==== Input rows ====

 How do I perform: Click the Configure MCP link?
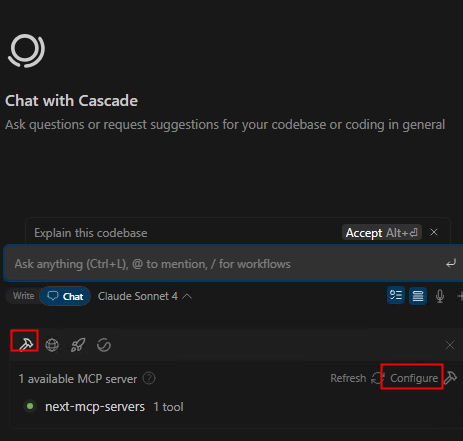pyautogui.click(x=414, y=378)
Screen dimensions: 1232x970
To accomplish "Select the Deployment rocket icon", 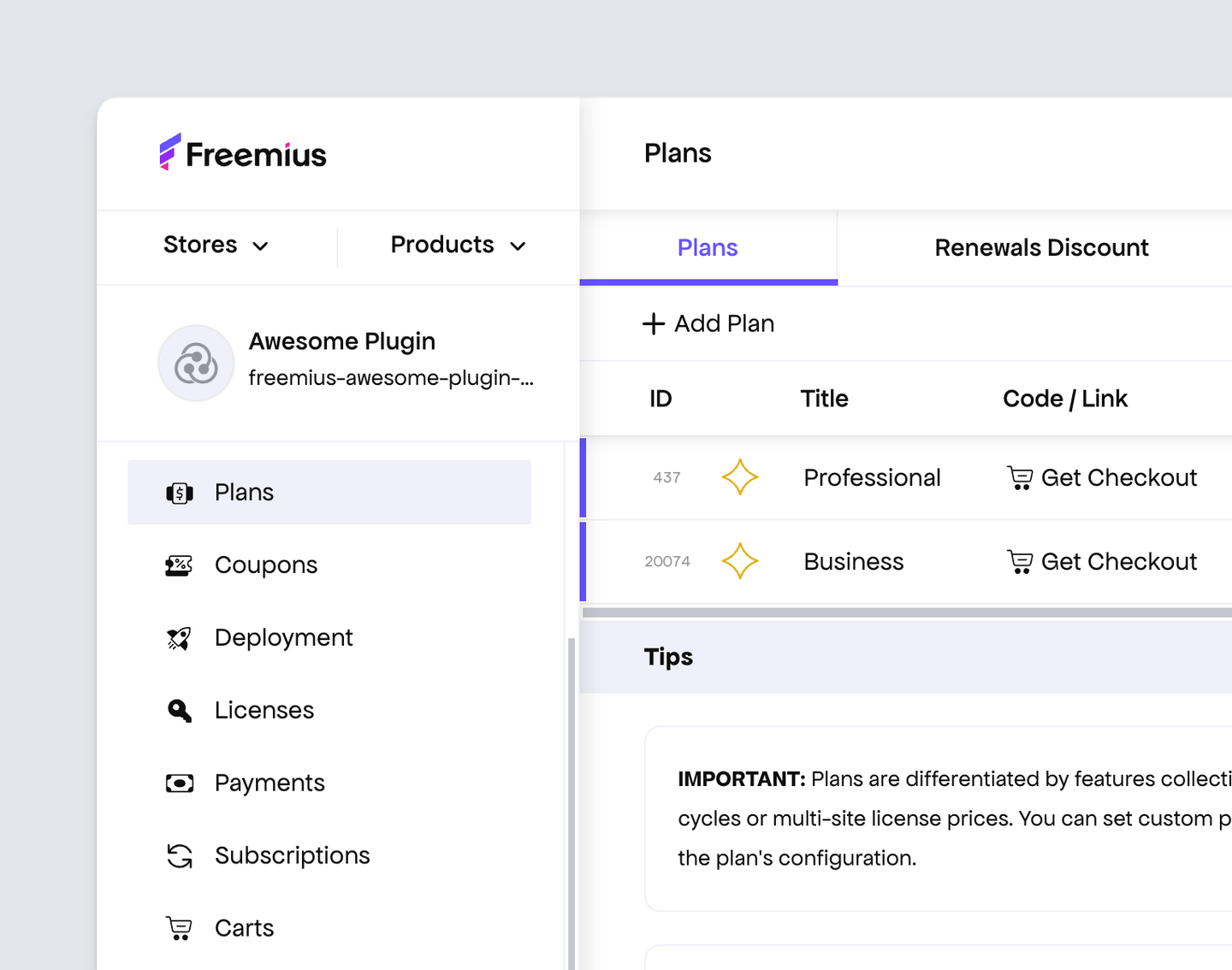I will [x=179, y=637].
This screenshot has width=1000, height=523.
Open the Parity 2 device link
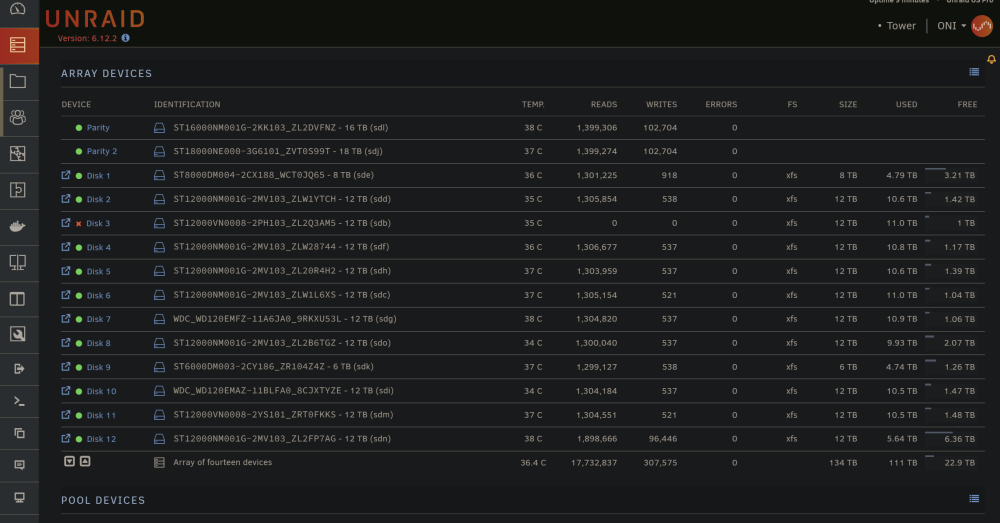click(102, 151)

====

**Task instructions**
Rewrite the rows as a two-column Markdown table headed Index and Line text, one numbered table row per non-blank line, beginning at the line that contains "This screenshot has width=1000, height=523." and stopping after the last line of the rows. Include only those lines and omit the pictures.

**Solution to the exercise**
| Index | Line text |
|---|---|
| 1 | This screenshot has width=1000, height=523. |
| 2 | Open the Parity 2 device link |
| 3 | click(102, 151) |